MCT Quantizers

1.7.0 verified Sat May 09 auth: no python

MCT Quantizers is a Python library that provides infrastructure for supporting neural network compression through quantization-aware training and post-training quantization. It is part of the Model Compression Toolkit (MCT) ecosystem. Version 1.7.0 requires Python >=3.10. The library is actively maintained with regular releases.

pip install mct-quantizers

Common errors

error ModuleNotFoundError: No module named 'mct_quantizers' ↓

cause The package is not installed or imported with wrong name.

fix

Install with 'pip install mct-quantizers' and import as 'mct_quantizers' (underscore).

error AttributeError: module 'mct_quantizers' has no attribute 'QuantizationConfig' ↓

cause Trying to import QuantizationConfig directly from top-level while it was moved from a submodule in version 1.5.0.

fix

Use 'from mct_quantizers import QuantizationConfig' (for versions >=1.5.0) or 'from mct_quantizers.quantization import QuantizationConfig' (for older versions).

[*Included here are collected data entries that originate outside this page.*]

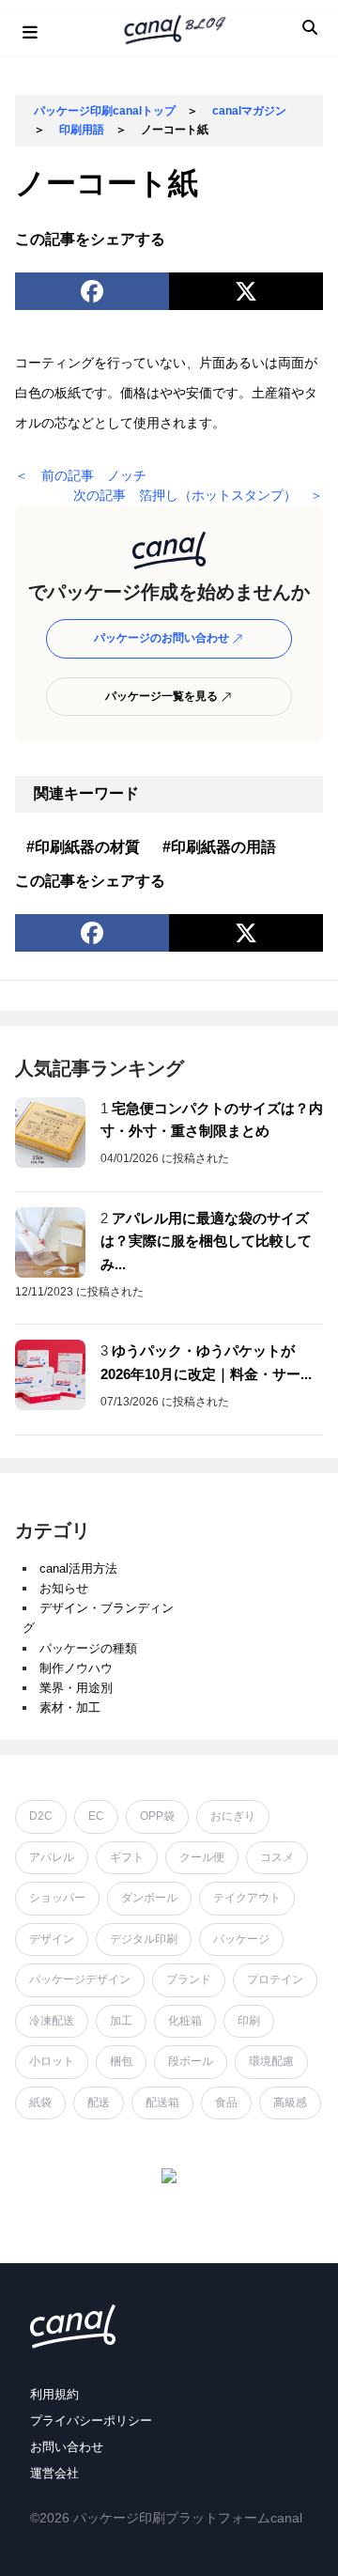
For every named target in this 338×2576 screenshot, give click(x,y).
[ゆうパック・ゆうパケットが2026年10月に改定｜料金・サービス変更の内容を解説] (50, 1375)
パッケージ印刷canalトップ (105, 110)
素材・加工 (69, 1707)
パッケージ (241, 1939)
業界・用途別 (76, 1688)
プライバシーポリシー (91, 2420)
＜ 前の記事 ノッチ (80, 475)
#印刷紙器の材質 (83, 847)
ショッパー (57, 1897)
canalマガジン (249, 110)
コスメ (277, 1857)
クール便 (201, 1857)
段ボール (190, 2061)
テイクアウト (247, 1897)
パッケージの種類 (88, 1648)
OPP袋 (157, 1816)
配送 (98, 2102)
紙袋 (40, 2102)
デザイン (51, 1939)
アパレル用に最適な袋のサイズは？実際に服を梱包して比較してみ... (206, 1241)
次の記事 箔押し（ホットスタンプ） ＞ (198, 495)
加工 (121, 2020)
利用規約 (54, 2394)
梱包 (121, 2061)
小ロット (51, 2061)
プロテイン (275, 1979)
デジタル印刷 (143, 1939)
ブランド (188, 1979)
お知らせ (63, 1588)
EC (96, 1816)
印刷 (249, 2020)
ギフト (127, 1857)
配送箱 (162, 2102)
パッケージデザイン (80, 1979)
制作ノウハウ (76, 1668)
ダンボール (149, 1897)
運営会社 (54, 2473)
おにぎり (232, 1816)
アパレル (51, 1857)
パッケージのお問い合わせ (163, 637)
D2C (41, 1816)
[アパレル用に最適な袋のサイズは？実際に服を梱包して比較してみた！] (50, 1242)
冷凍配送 (51, 2020)
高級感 (290, 2102)
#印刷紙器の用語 (219, 847)
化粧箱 (185, 2020)
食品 (226, 2102)
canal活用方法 (78, 1568)
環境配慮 (271, 2061)
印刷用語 (81, 129)
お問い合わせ (66, 2447)
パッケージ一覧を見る (163, 696)
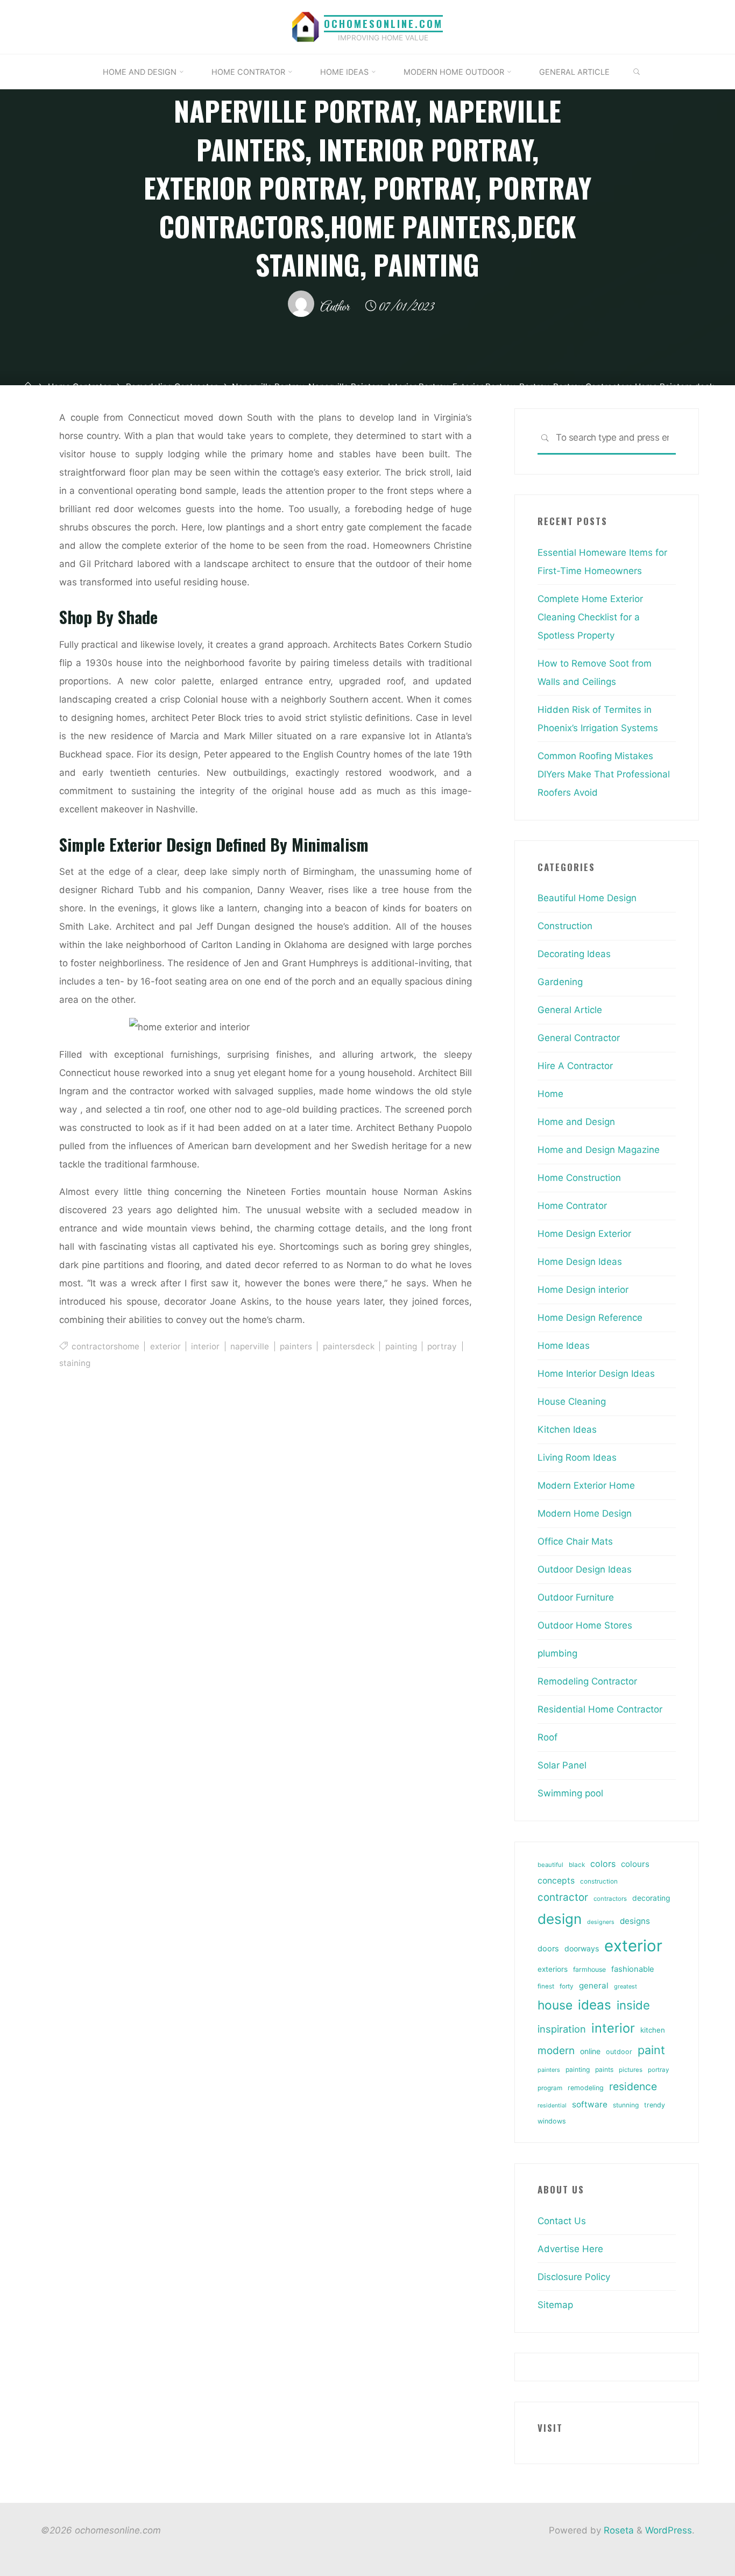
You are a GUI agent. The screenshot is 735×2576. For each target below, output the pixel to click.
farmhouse (589, 1969)
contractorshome (105, 1346)
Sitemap (555, 2304)
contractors (610, 1898)
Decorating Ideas (574, 954)
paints (604, 2069)
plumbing (557, 1653)
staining (74, 1362)
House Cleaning (572, 1401)
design (560, 1918)
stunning (626, 2105)
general (594, 1985)
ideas (594, 2005)
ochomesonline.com (383, 23)
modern (556, 2050)
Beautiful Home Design (587, 898)
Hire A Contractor (575, 1065)
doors (548, 1949)
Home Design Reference (590, 1317)
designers (600, 1922)
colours (635, 1864)
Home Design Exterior (584, 1233)
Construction (565, 926)
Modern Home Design (585, 1513)
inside (633, 2005)
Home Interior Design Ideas (596, 1373)
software (589, 2104)
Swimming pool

error RuntimeError: Quantization not supported for operation type ... ↓

cause The model contains an unsupported layer/operation for quantization.

fix

Check the list of supported layers in the documentation. Consider replacing unsupported layers with supported alternatives or skip quantization for those layers.

Warnings

breaking In version 1.5.0, the import path for QuantizationConfig changed from mct_quantizers.quantization to mct_quantizers. Old code will break. ↓

fix Update imports: replace 'from mct_quantizers.quantization import QuantizationConfig' with 'from mct_quantizers import QuantizationConfig'.

deprecated PostTrainingQuantization for TensorFlow models is deprecated since version 1.6.0 and will be removed in future releases. Use PyTorch or ONNX variants instead. ↓

fix If using TensorFlow, migrate your pipeline to PyTorch or use mct-quantizers with ONNX backend.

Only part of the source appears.